Regional co-operation key to shipping’s green fuel future

Regional co-operation key to shipping’s green fuel future

Lloyd’s Register’s Decarbonisation Hub seeks tangible results from a series of dialogues with stakeholders

12 June 2024 (Lloyd's List) - DIALOGUE between public and private stakeholders will be key if clean fuels are to be part of shipping’s future.


This is the view of the Lloyd’s Register Maritime Decarbonisation Hub, which facilitated discussion between government ministries in Africa and Asia-Pacific in a bid to further decarbonisation in shipping.


The initial dialogue took place during Singapore Maritime Week and featured representatives from ministries in India, Kenya, Namibia, Oman, Singapore, South Korea and the Philippines.

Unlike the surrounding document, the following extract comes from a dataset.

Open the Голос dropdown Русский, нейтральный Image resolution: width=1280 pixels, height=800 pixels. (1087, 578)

In a keynote address to the roundtable, International Maritime Organization secretary-general, Arsenio Dominguez said the industry must be proactive and embrace the opportunities the transition offers.

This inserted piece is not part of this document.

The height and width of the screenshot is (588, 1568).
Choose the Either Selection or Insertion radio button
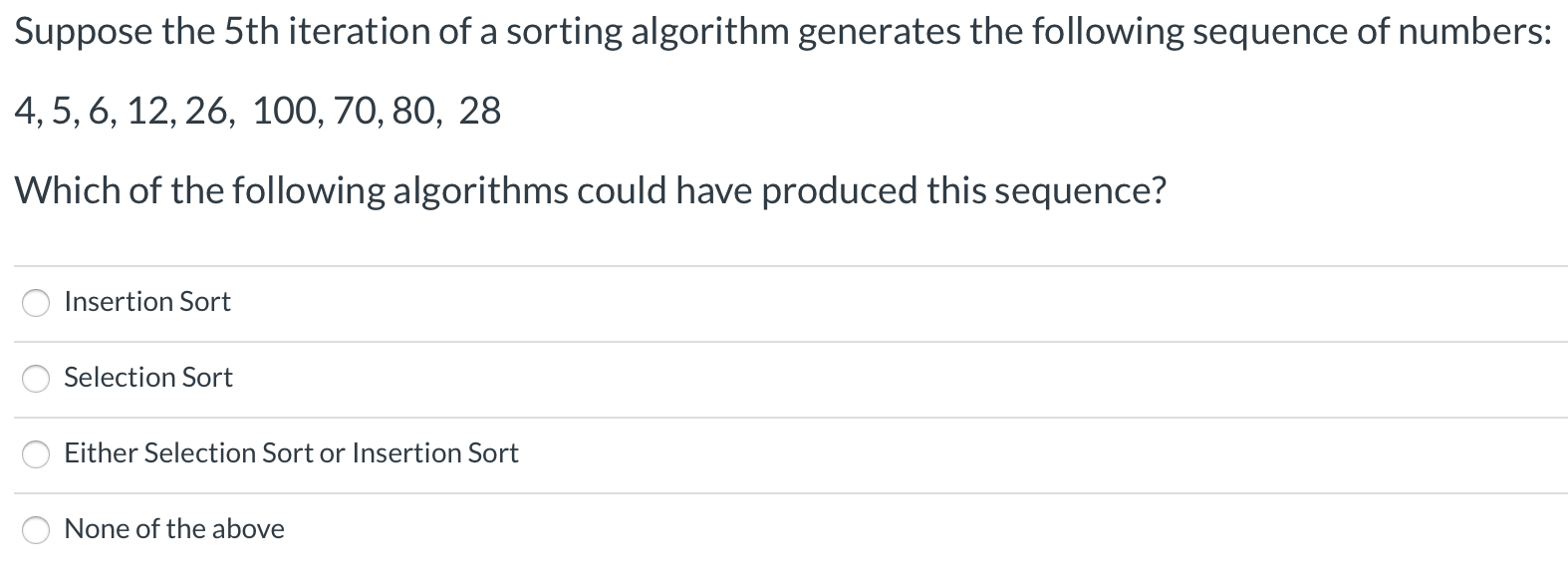(x=36, y=454)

“New fuels and new modes of propulsion will be on the table,” he said.


“There are great opportunities for countries to build and upscale hydrogen-based maritime fuel production infrastructure.


“This roundtable is representative of the efforts that both the energy and transport sectors need to make to achieve our common goals. I am devoted to supporting shipping’s net zero transition.”


Financing shipping’s green fuel future was a key item on the agenda.


“There is a clear gap between energy infrastructure reaching final investment decisions,” Lloyd’s Register Maritime Decarbonisation Hub senior green initiative lead Ahila Karan told Lloyd’s List.


“What can we actually do to ensure that these offtake agreements are in place? How do we set the landscape?”


She explained that many of the countries in the Africa and Asia-Pacific region face “a very high cost of capital” and so attracting investment would be crucial to getting clean fuels off the ground.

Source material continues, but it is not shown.